__EXERCÍCIO PROPOSTO__.
Resuma em duas frases o trecho sobre as construções com gerúndio.

O momento em que estas construções com gerúndio passaram a ser compostas é difícil de decidir. O sentido etimológico de cada um daqueles verbos mantém-se abertamente em algumas frases arcaicas, mas há casos em que parece estar-se já perante uma combinação de auxiliar com gerúndio:

SEDE:RE ("estar sentado") > seer > ser

aqueles que hi siiam comendo, achou monges que siiam lendo (não se pode decidir se o sentido era "estavam sentados a ler/a comer" ou apenas "estam a comer/a ler").

JACE:RE ("estar deitado") > jazer

ele jazia tremendo e ferindo a terra ("estava deitado a tremer" ou simplesmente "estava a tremer"?).

STARE ("estar de pé") > estar

estando a hũa fẽẽstra rogando Nosso Senhor ("rogando de pé" ou "estando a rogar"?).

AMBITA:RE ("deslocar-se com os pés") > andar

andava per muitas cidades e per muitas vilas e per muitos castelos e pelas ruas e pelas casas dos homẽs dizendo muitas santas paravoas ("dizia deambulando" ou "andava a dizer"?).

__DADOS__.
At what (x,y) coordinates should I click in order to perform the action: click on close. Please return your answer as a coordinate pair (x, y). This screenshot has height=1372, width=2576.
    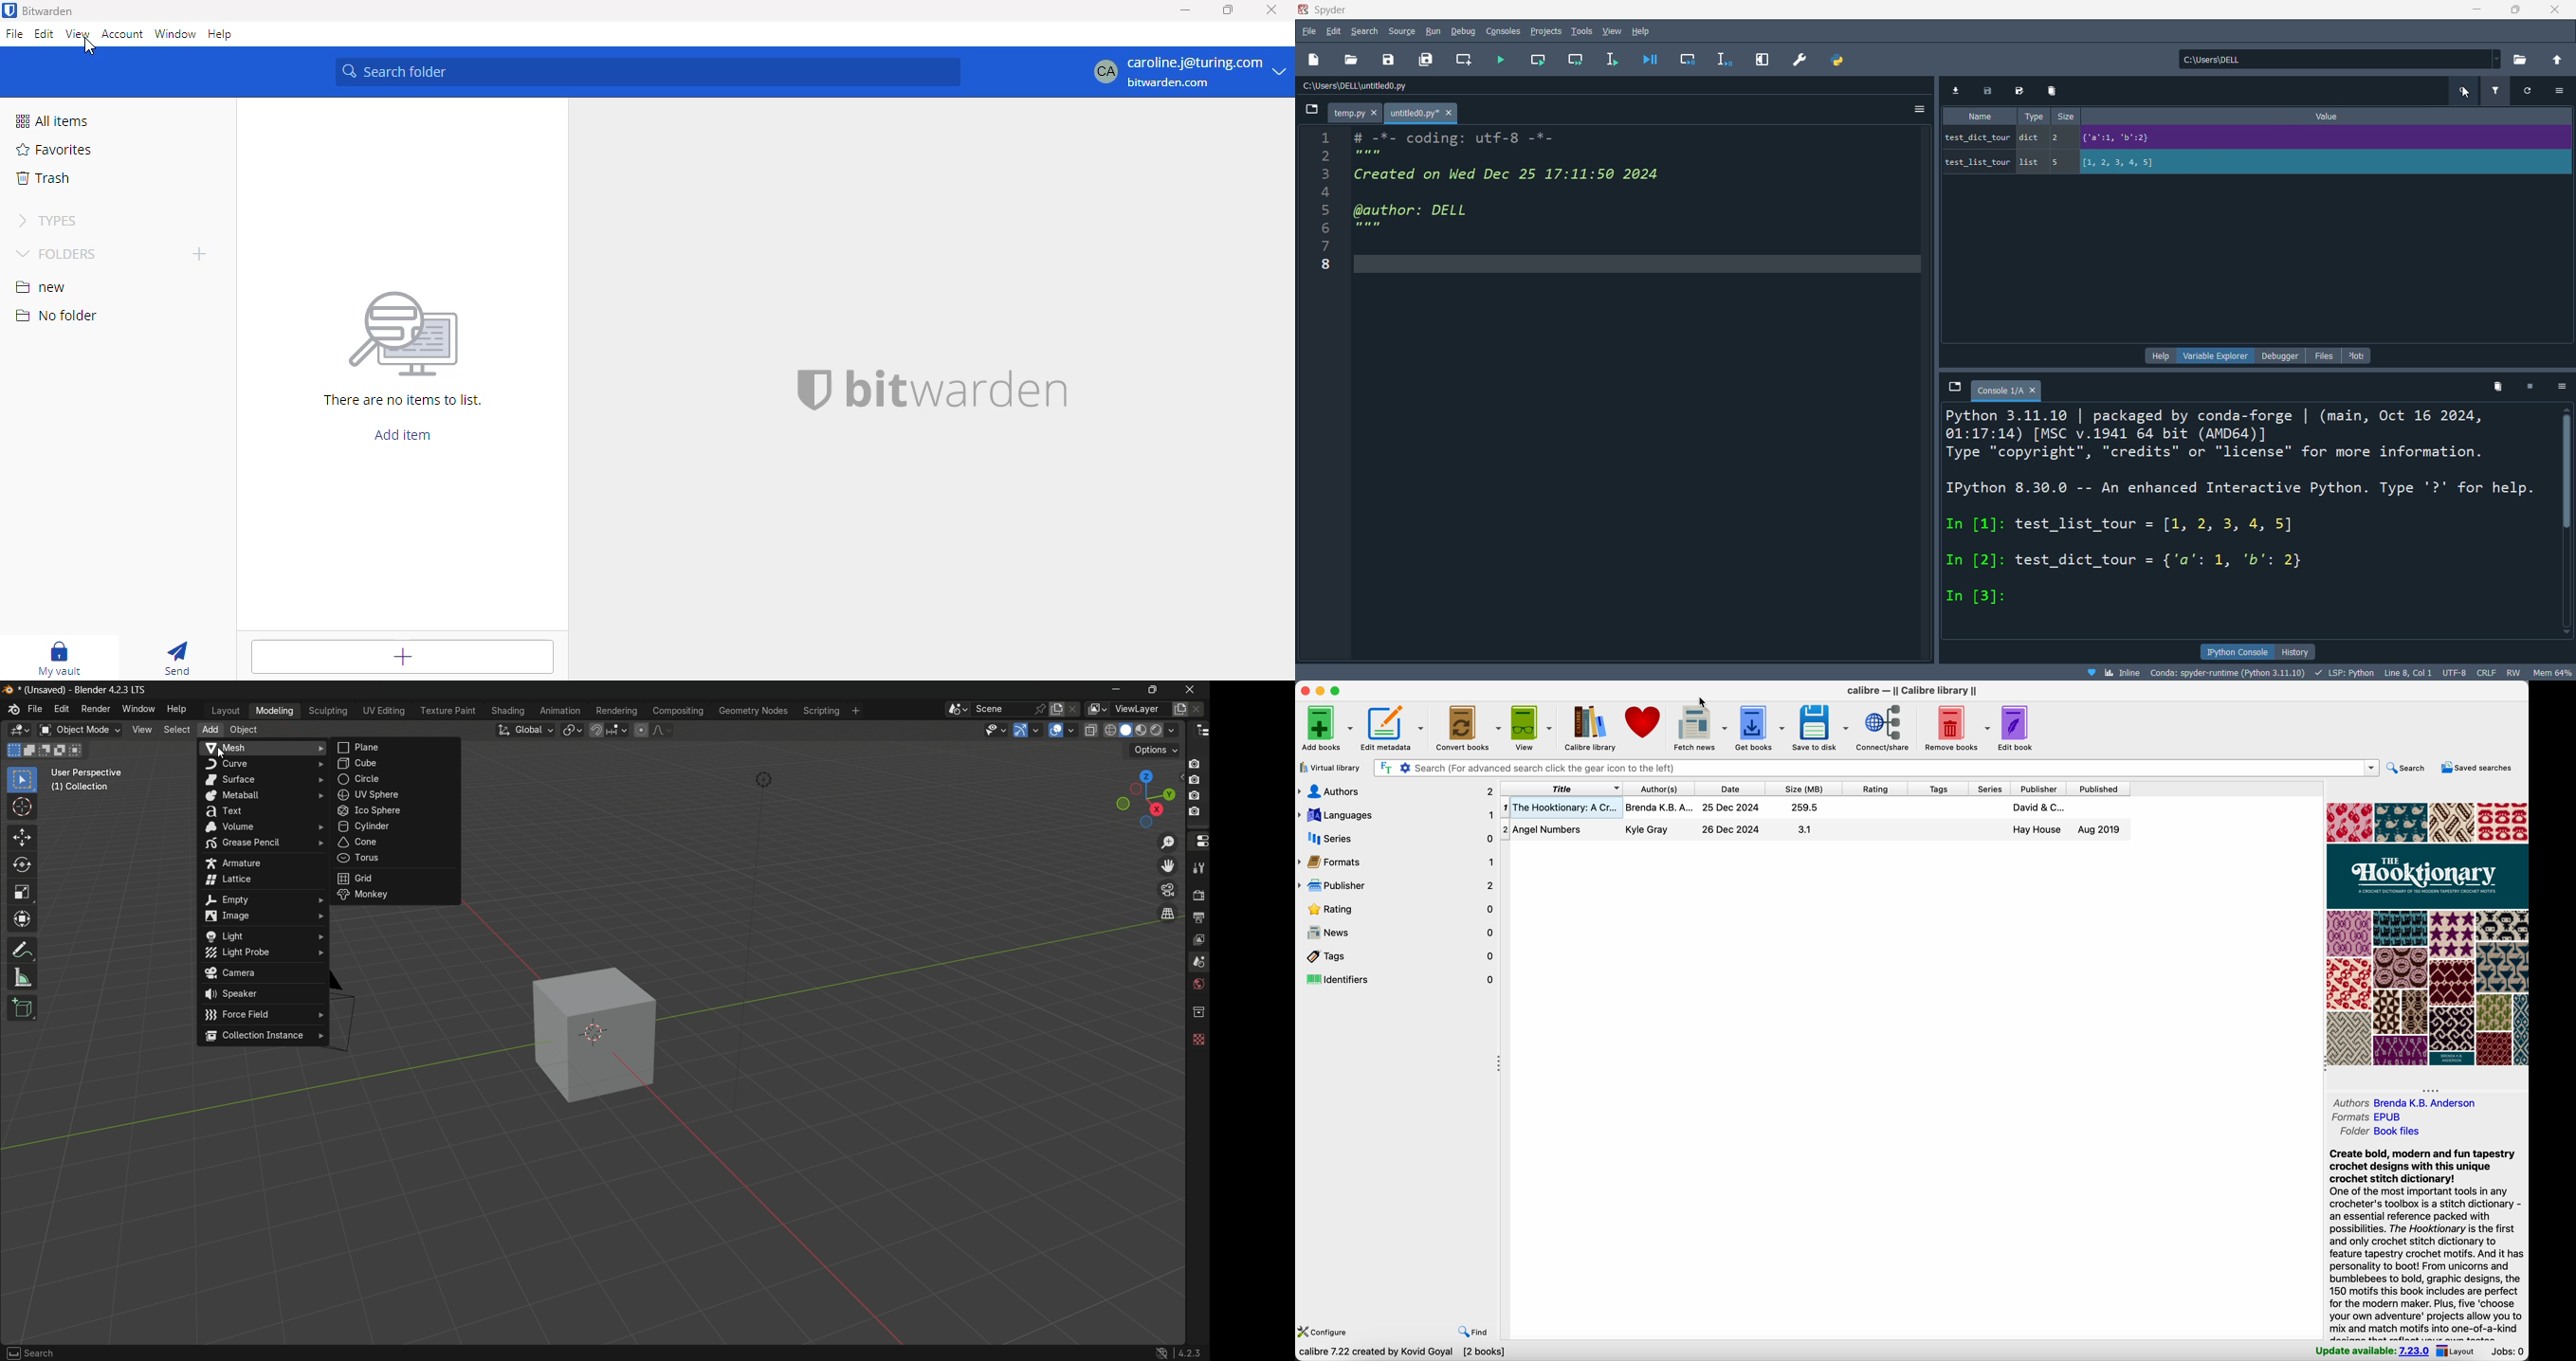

__RESULTADO DA TAREFA__.
É difícil decidir quando as construções com gerúndio passaram a ser compostas, porque algumas frases arcaicas mantêm abertamente o sentido etimológico dos verbos, enquanto noutras parece já haver uma combinação de auxiliar com gerúndio. Os exemplos usam ser, jazer, estar e andar, vindos de verbos latinos que significavam "estar sentado", "estar deitado", "estar de pé" e "deslocar-se com os pés", em frases nas quais fica em dúvida se o verbo conserva esse sentido ou apenas acompanha o gerúndio.